Date: Fri, 19 Jan 2024 19:23:52 +0000
From: Yosry Ahmed <yosryahmed@xxxxxxxxxx>
To: Chris Li <chrisl@xxxxxxxxxx>
Cc: Andrew Morton <akpm@xxxxxxxxxxxxxxxxxxxx>, linux-kernel@xxxxxxxxxxxxxxx,
linux-mm@xxxxxxxxx, Wei =?utf-8?B?WHXvv7w=?= <weixugc@xxxxxxxxxx>,
Yu Zhao <yuzhao@xxxxxxxxxx>, Greg Thelen <gthelen@xxxxxxxxxx>,
Chun-Tse Shao <ctshao@xxxxxxxxxx>,
Suren =?utf-8?B?QmFnaGRhc2FyeWFu77+8?= <surenb@xxxxxxxxxx>,
Brain Geffon <bgeffon@xxxxxxxxxx>, Minchan Kim <minchan@xxxxxxxxxx>,
Michal Hocko <mhocko@xxxxxxxx>,
Mel Gorman <mgorman@xxxxxxxxxxxxxxxxxxx>,
Huang Ying <ying.huang@xxxxxxxxx>, Nhat Pham <nphamcs@xxxxxxxxx>,
Johannes Weiner <hannes@xxxxxxxxxxx>,
Kairui Song <kasong@xxxxxxxxxxx>,
Zhongkun He <hezhongkun.hzk@xxxxxxxxxxxxx>,
Kemeng Shi <shikemeng@xxxxxxxxxxxxxxx>,
Barry Song <v-songbaohua@xxxxxxxx>,
"Matthew Wilcox (Oracle)" <willy@xxxxxxxxxxxxx>,
"Liam R. Howlett" <Liam.Howlett@xxxxxxxxxx>,
Joel Fernandes <joel@xxxxxxxxxxxxxxxxx>,
Chengming Zhou <zhouchengming@xxxxxxxxxxxxx>
Subject: Re: [PATCH 1/2] mm: zswap.c: add xarray tree to zswap
Message-ID: <ZarMHYEqXCOeKau0@xxxxxxxxxx>
References: <20240117-zswap-xarray-v1-0-6daa86c08fae@xxxxxxxxxx>
<20240117-zswap-xarray-v1-1-6daa86c08fae@xxxxxxxxxx>
<CAJD7tkYEx57CPBoaN9GW4M3Mx-+jEsOMWJ02nLKSKD-MLb-WPA@xxxxxxxxxxxxxx>
<CAF8kJuO5tAqwyKQK7AasWgs3Ohfc2osD9oX0m8YAkfsAZsjjyQ@xxxxxxxxxxxxxx>
MIME-Version: 1.0
Content-Type: text/plain; charset=us-ascii
Content-Disposition: inline
In-Reply-To:
<CAF8kJuO5tAqwyKQK7AasWgs3Ohfc2osD9oX0m8YAkfsAZsjjyQ@xxxxxxxxxxxxxx>
> > -static struct zswap_entry *zswap_rb_search(struct rb_root *root,
pgoff_t offset)
> > +static struct zswap_entry *zswap_search(struct zswap_tree *tree,
pgoff_t offset)
>
> Let's change the zswap_rb_* prefixes to zswap_tree_* instead of just
> zswap_*. Otherwise, it will be confusing to have both zswap_store and
> zswap_insert (as well as zswap_load and zswap_search).
How about zswap_xa_* ?
SGTM.
>
> [..]
> > @@ -1790,15 +1808,21 @@ void zswap_swapon(int type)

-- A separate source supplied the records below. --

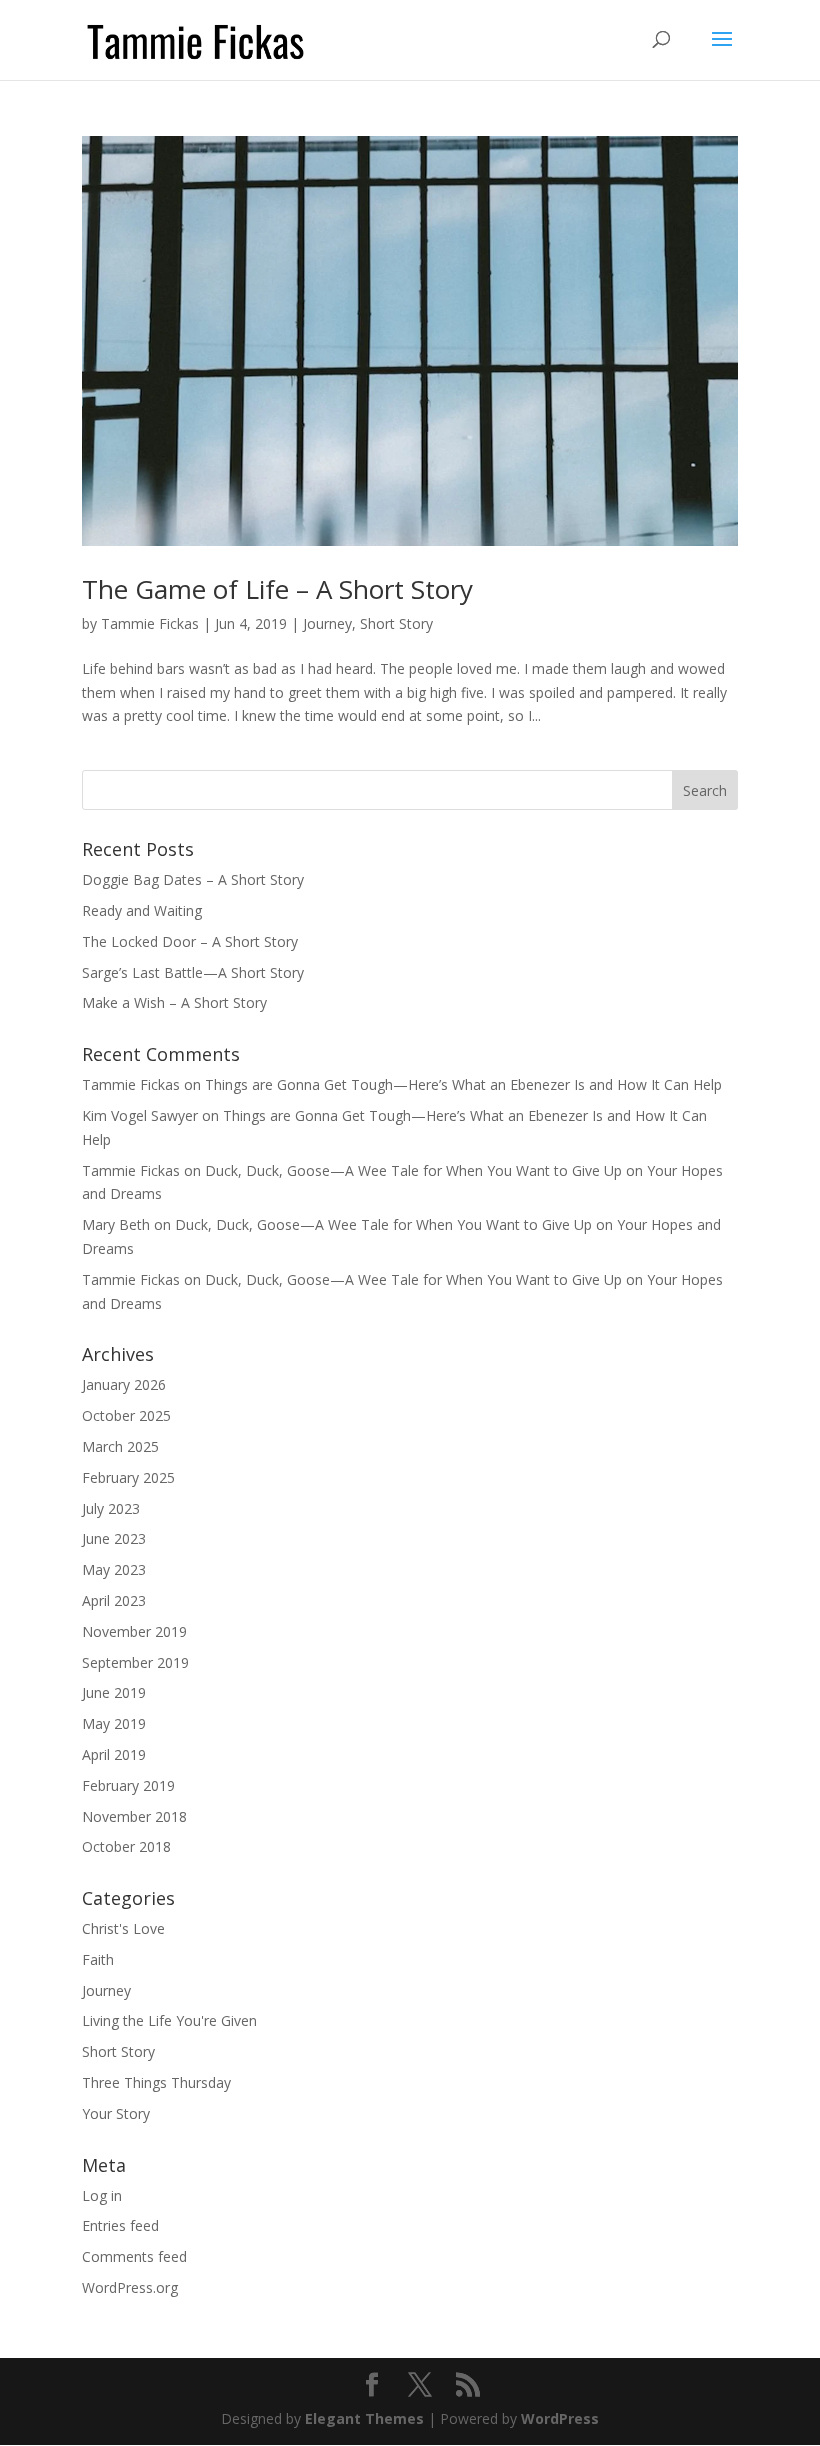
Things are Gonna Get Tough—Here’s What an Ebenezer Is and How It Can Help (463, 1084)
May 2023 (114, 1569)
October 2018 (126, 1846)
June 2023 (114, 1538)
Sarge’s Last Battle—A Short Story (193, 972)
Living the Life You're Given (169, 2020)
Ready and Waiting (142, 910)
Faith (98, 1959)
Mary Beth (116, 1224)
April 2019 (114, 1754)
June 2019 (114, 1692)
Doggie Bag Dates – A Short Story (193, 879)
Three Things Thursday (156, 2082)
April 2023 (114, 1600)
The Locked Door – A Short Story (190, 941)
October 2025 (126, 1415)
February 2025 (128, 1477)
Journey (327, 623)
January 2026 (124, 1384)
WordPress (560, 2418)
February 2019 (128, 1785)
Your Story (116, 2113)
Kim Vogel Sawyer (140, 1115)
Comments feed (134, 2256)
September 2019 (135, 1662)
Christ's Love (123, 1928)
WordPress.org (130, 2287)
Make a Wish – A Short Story (174, 1002)
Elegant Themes (364, 2418)
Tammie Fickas (150, 623)
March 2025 (120, 1446)
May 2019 (114, 1723)
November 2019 (134, 1631)
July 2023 (111, 1508)
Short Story (396, 623)
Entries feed (120, 2225)
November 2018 (134, 1816)
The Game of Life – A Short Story (277, 589)
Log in (102, 2195)
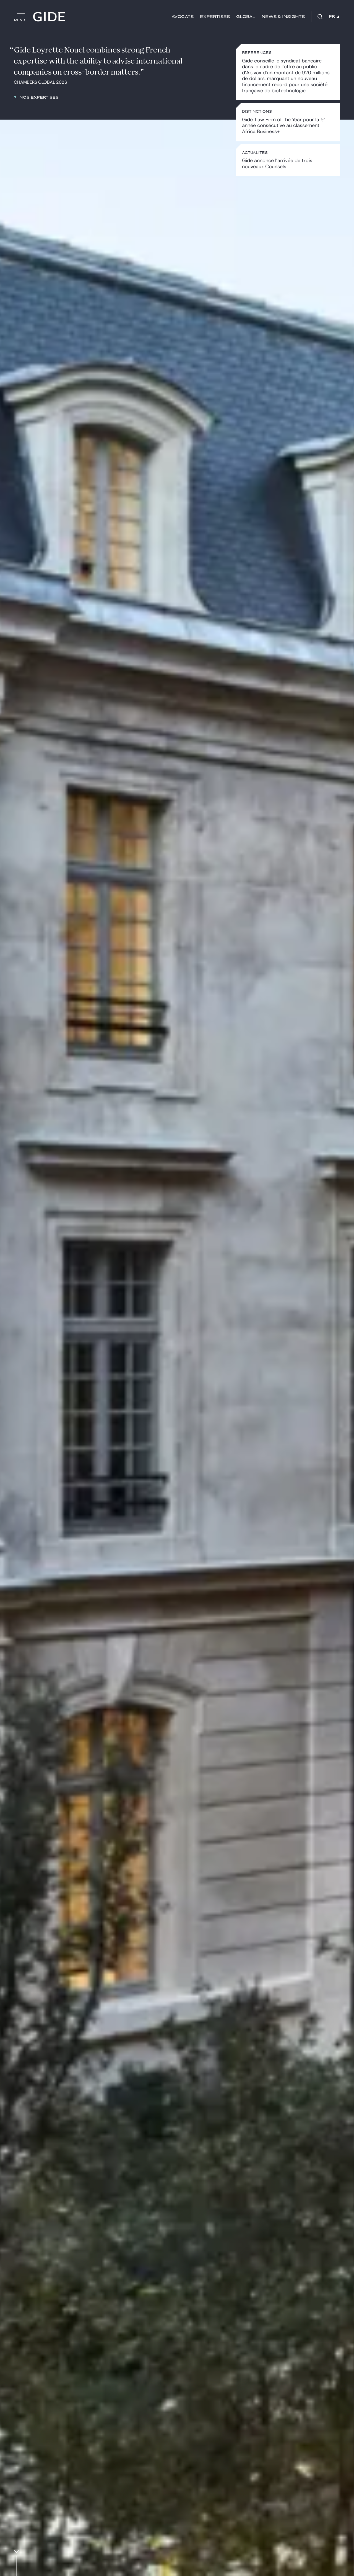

> > void zswap_swapoff(int type)
> > {
> > struct zswap_tree *tree = zswap_trees[type];
> > - struct zswap_entry *entry, *n;
> > + struct zswap_entry *entry, *e, *n;
> > + XA_STATE(xas, tree ? &tree->xarray : NULL, 0);
> >
> > if (!tree)
> > return;
> >
> > /* walk the tree and free everything */
> > spin_lock(&tree->lock);
> > +
> > + xas_for_each(&xas, e, ULONG_MAX)
>
> Why not use xa_for_each?
>
> > + zswap_invalidate_entry(tree, e);
> > +
> > rbtree_postorder_for_each_entry_safe(entry, n, &tree->rbroot,
rbnode)
> > - zswap_free_entry(entry);
>
> Replacing zswap_free_entry() with zswap_invalidate_entry() is a
> behavioral change that should be done separate from this series, but I
> am wondering why it's needed. IIUC, the swapoff code should be making
> sure there are no ongoing swapin/swapout operations, and there are no
> pages left in zswap to writeback.
>
> Is it the case that swapoff may race with writeback, such that
> writeback is holding the last remaining ref after zswap_invalidate()
> is called, and then zswap_swapoff() is called freeing the zswap entry
> while writeback is still accessing it?
For the RB tree the mapping is stored in the zswap entry as RB node.
That is different from xarray. Xarry stores the mapping outside of
zswap entry. Just freeing the entry does not remove the mapping from
xarray. Therefore it needs to call zswap_invalidate_entry() to remove
the entry from the xarray. I could call zswap_erase() then free entry.
I just think zswap_invalidate_entry() is more consistent with the rest
of the code.
Do we have to call xa_destroy() anyway to make sure everything is
cleaned up in the xarray? In that case, we can just do that after the
loop.